我々が欧州の銀行について強気の見方をとっていたのはいつのことか、ごくまれな戦術的な場合を除けば、記憶に残っていないほどです。欧州の銀行は構造的な低迷が続いています。その証拠に、Credit Suisseは6月8日に業績の下方修正を発表し、第2四半期決算が赤字になる可能性が高いとの見通しを示しました。Credit Suisseの投資銀行部門は、全ての事業ラインでの市場シェアの低下により、三期連続の赤字となる見込みです。同行はここ数年、ヘッジファンドArchegosの大損失や、サプライチェーンファイナンスパートナーのGreensill Capitalの経営破綻により打撃を受けてきました。業績悪化の理由として、地政学的な緊張から突然の金融政策の変更まで様々な要因が挙げられました。

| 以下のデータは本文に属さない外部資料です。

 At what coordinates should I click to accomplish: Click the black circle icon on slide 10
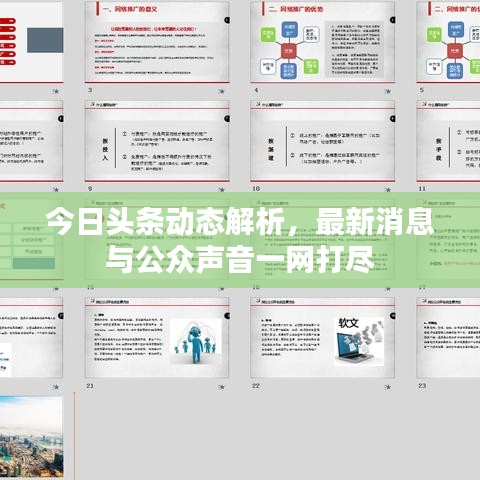point(393,119)
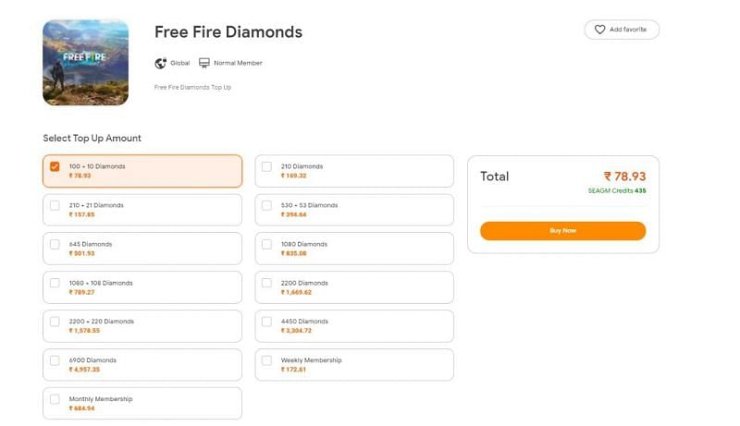Image resolution: width=740 pixels, height=426 pixels.
Task: Check the 1080 Diamonds checkbox
Action: pyautogui.click(x=267, y=244)
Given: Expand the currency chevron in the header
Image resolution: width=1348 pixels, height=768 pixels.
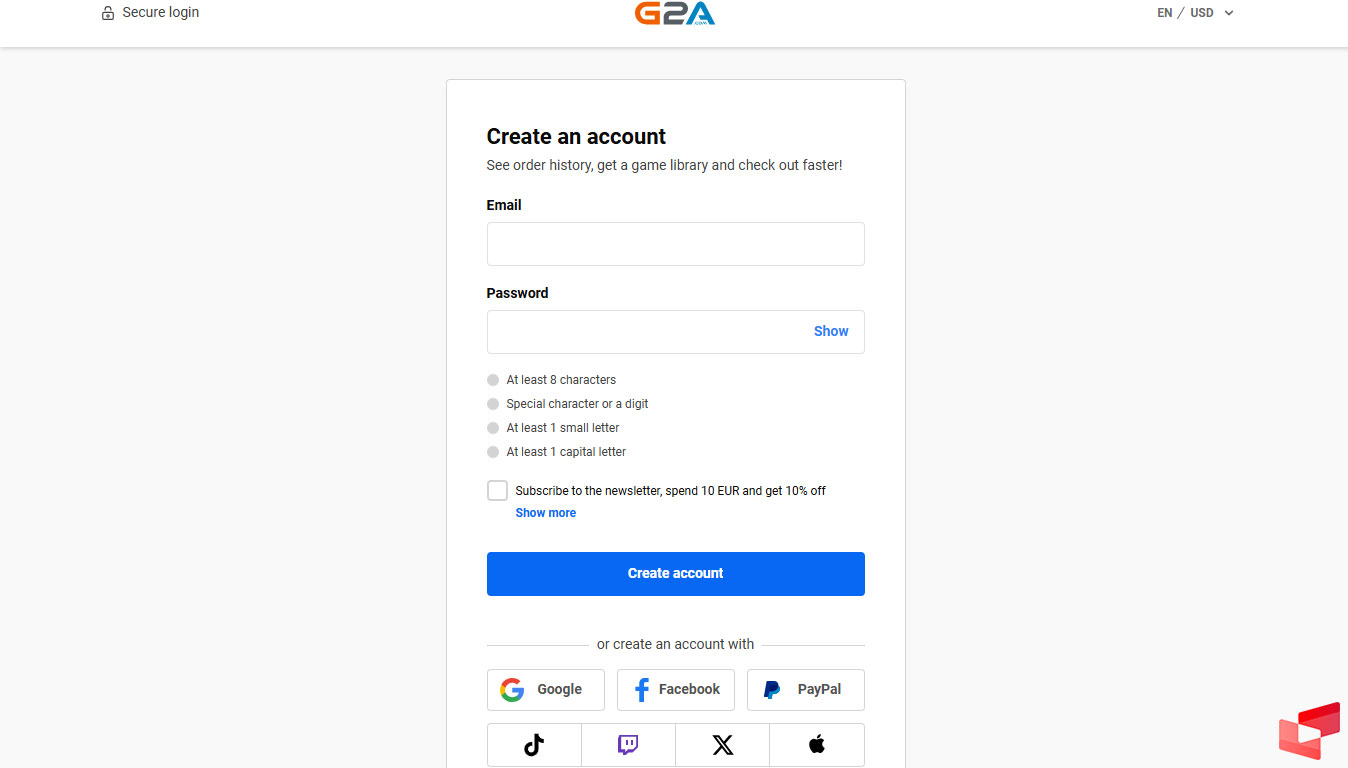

Credit Suisseが2007年のピーク以降、株主価値を容赦なく破壊してきたことは揺るぎない事実です。1992年後半以降、トータルリターンがプラスになったことはなく、インフレ調整後で資本は急激に損なわれてきたのです。世界金融危機後の数年間、Credit Suisseは欧州の銀行セクター全体を上回る自己資本利益率(ROE)を達成していたこともありましたが、2011年以降は、同行の業績は業界全体と比べて悪化の一途をたどってきました。現在、12ヶ月先の予想ROEはわずか3.9%であり、株主資本コストを大きく下回っています。Credit Suisseの現状は、厳しい規制環境、低水準の経済成長、過剰な不良債権により、欧州の銀行が身動きがとれなくなっていることを表しています。構造的に、欧州の銀行について強気の見方をとることは難しいと言えます。
米国最大の石油・ガス会社であるExxon Mobilは、年初来で株価が71%上昇し、8日の終値で時価総額は4,400億ドルとなりました。これにより、同社株はS&P500の時価総額ランキングで11位に入り、S&P500におけるエネルギー株の下落分を一部取り戻しました。最近の株価上昇にもかかわらず、Exxon Mobilの12ヶ月間のフリーキャッシュフローイールドは9%(MSCI World Indexでは6%程度)となっています。
最近のエクイティノートで述べたように、エネルギー株は過去27年間で最も割安Kな水準にあります。S&P500全体に占めるエネルギー株の時価総額はわずか2.4%から5月には5.2%まで上昇しましたが、長期平均は7.5%です。エネルギー危機が続き、過去8年間の低投資の影響が残ると想定すれば、今後、エネルギー価格は高止まりし、エネルギー企業の投下資本利益率は高くなると見られます。我々は石油・ガス株について構造的に強気の見方を維持しています。